Considérés comme l’âge d’or du cinéma français, les années 1930 ont vu émerger de nombreux réalisateurs de talent tels que Jean Renoir, Jean Grémillon, Julien Duvivier ou encore Marcel Carné, qui nous intéresse aujourd’hui. Sorti en juin 1939 en France, Le Jour se lève signe la quatrième collaboration entre Carné et Prévert, à qui l’on devait un an auparavant les dialogues du sublime Quais des Brumes dont la réplique “T’as de beaux yeux tu sais” est aujourd’hui inscrite au rang de culte. Le Jour se lève débute sur un meurtre, celui commis par François (Jean Gabin), qui, au comble du désespoir, s’est barricadé dans son appartement. Tandis que la police l’assiège, il se repasse en tête les événements qui l’ont conduit au crime.
Resté célèbre pour son utilisation précurseur du flash-back ainsi que pour ses décors, le film comporte néanmoins une dimension politique forte, sur laquelle nous allons ici baser notre analyse. Car si l’on parle souvent de syntonie pour expliquer le succès d’un film, l’insuccès du Jour se lève à sa sortie pourrait également traduire la pertinence d’un propos jugé trop pessimiste par le gouvernement Daladier ainsi que par une partie de la population de l’époque. Mais alors comment, à travers sa mise en scène, Carné fait-il du Jour se lève une tragédie moderne en avance sur son temps ? Telle est la question à laquelle nous allons tenter de répondre, en nous intéressant dans un premier temps au milieu ouvrier qui nous est dépeint tout le long du film, puis nous nous pencherons davantage sur le regard funeste de la France que pose subtilement le réalisateur.

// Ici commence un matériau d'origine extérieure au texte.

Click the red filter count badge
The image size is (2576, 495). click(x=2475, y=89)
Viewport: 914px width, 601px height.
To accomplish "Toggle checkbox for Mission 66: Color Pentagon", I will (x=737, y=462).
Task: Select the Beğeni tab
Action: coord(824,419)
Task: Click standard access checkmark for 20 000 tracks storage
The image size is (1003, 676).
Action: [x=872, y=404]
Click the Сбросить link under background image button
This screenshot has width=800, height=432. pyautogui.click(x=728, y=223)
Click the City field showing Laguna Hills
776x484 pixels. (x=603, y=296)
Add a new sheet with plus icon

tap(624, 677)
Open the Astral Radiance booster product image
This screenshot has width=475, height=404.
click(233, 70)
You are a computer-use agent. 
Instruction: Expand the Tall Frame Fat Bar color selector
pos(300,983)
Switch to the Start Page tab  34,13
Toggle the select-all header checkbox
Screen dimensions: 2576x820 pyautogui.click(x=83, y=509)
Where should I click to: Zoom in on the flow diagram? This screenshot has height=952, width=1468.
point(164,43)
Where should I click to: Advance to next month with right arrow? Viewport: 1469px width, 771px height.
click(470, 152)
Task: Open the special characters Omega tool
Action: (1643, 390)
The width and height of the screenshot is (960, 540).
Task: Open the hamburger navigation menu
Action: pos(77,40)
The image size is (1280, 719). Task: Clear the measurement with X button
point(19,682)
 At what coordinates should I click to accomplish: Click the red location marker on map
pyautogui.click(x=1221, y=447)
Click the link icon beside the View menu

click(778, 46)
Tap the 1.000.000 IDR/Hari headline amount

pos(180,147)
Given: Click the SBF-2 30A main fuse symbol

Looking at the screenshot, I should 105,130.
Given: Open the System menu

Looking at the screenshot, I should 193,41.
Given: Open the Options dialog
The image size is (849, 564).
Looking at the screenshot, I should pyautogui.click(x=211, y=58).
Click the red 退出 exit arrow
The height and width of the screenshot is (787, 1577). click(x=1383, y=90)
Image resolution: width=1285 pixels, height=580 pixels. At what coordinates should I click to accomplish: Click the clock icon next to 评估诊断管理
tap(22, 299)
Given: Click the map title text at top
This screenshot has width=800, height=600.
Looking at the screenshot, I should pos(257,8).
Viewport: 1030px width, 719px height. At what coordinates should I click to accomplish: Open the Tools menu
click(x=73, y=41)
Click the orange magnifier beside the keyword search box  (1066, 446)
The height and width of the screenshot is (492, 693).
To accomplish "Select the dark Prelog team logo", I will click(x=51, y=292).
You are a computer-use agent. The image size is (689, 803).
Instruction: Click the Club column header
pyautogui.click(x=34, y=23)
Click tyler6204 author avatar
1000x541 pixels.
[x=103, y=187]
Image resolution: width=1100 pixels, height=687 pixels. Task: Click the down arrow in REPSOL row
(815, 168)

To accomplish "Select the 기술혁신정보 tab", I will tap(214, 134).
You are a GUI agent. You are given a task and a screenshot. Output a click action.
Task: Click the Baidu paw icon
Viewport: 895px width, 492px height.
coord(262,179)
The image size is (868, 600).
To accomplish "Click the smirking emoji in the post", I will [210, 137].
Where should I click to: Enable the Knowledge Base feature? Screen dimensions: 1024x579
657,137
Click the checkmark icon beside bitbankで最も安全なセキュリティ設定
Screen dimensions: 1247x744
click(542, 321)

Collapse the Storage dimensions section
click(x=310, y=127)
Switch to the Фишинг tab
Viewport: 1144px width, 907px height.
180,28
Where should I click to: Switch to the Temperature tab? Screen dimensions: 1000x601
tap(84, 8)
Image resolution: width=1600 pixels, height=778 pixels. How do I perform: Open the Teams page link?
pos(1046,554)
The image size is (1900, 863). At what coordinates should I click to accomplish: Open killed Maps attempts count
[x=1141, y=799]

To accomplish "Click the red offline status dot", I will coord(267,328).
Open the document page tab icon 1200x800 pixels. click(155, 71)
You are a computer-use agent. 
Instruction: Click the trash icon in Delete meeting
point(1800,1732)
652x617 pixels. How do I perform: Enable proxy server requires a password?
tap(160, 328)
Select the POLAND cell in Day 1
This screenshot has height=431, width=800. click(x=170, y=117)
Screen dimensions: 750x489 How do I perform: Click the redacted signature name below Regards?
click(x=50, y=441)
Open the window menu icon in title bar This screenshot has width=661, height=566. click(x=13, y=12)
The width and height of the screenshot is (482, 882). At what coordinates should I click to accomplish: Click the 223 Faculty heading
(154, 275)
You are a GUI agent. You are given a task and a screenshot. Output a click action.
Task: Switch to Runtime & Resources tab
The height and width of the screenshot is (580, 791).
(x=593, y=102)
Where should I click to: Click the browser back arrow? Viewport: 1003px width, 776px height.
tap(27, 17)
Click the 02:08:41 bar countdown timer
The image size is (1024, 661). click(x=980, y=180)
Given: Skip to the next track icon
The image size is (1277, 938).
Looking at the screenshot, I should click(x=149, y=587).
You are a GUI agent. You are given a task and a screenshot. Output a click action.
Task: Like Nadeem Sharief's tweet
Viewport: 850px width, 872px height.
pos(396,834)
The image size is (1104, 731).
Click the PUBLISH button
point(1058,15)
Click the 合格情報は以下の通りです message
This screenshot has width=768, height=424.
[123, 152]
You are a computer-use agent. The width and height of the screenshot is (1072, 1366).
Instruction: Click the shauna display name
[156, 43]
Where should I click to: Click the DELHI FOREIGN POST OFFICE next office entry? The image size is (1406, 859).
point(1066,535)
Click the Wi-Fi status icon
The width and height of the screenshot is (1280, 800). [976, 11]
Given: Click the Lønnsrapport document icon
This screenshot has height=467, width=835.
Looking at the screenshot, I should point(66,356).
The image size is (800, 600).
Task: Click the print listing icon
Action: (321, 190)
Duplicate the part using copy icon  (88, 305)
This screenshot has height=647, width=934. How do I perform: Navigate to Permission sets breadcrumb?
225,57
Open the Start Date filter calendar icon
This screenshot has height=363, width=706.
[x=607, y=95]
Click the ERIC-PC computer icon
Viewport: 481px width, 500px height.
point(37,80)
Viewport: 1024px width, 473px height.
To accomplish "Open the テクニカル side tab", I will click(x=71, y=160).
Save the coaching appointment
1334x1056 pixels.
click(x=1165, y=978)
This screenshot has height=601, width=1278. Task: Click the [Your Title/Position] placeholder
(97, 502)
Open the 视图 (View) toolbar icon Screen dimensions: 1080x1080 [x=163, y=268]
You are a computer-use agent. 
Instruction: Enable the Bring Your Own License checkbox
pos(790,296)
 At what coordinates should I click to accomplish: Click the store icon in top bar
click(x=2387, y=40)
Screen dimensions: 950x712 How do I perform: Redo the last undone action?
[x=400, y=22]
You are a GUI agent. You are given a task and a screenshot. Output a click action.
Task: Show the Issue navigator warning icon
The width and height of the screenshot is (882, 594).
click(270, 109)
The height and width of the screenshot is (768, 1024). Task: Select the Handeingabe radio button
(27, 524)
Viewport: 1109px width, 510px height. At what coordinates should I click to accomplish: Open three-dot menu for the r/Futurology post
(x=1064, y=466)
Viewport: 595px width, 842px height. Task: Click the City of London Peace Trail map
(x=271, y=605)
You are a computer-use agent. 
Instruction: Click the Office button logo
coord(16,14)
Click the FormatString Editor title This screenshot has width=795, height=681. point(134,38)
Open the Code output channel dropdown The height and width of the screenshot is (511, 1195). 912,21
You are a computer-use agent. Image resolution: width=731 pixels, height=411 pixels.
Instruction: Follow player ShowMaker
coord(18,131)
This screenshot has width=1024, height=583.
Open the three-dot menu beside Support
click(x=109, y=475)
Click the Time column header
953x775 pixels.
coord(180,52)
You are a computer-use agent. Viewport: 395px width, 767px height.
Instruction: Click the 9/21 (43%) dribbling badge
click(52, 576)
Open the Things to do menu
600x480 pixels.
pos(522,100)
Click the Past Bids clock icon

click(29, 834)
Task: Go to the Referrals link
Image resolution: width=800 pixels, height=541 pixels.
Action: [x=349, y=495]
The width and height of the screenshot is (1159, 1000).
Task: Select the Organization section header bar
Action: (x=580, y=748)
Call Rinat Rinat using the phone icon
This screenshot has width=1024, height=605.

Impossible de parler du Jour se lève sans citer Alexandre Trauner, chef décorateur pour le film, il choisi en accord avec Carné de tout faire construire en studio, et ce quitte à effrayer les producteur en leur imposant un immeuble de cinq étages, le tout en faisant de la chambre du 5ème une pièce à quatre murs, contraignant les techniciens de sortir par le toit à l’aide de grues. Et pourtant, le résultat à l’image est saisissant : François semble véritablement esseulé tout le long du film, coincé dans cette prison à ciel ouvert dont il est le seul à avoir les clés; celles-ci étant ses souvenirs qu’il ressasse, comme si se souvenir pouvait l’aider à comprendre, alors même qu’il n’a rien à comprendre, tant le destin est déjà scellé pour lui dès la première séquence du long-métrage. Car en effet, Carné débute son film par un travelling avant sur une carriole qui suit des rails placés au sol, allant vers la gauche. La carriole n’a en aucun cas l’obligation de suivre ses rails, précisément parce que ceux-ci sont faits pour le tramway et non pour elle, mais le cocher les suit quand même, probablement par habitude, effectuant le trajet presque mécaniquement, le tout pour finir par aller vers la gauche, tandis que la caméra, elle, choisit d’aller vers la droite afin de cadrer l’immeuble dans lequel François est reclu. D’emblée, on choisit de montrer le chemin tout tracé d’un cocher qui est, semble-t-il, assujetti par son travail, se déplaçant machinalement dans la ville en se contentant de suivre le chemin tout tracé (celui des rails du tram) pour gagner sa vie. Puis, la caméra franchit les rails pour montrer l’immeuble, qui est donc filmé pour la première fois comme une transgression, François est donc hors du chemin.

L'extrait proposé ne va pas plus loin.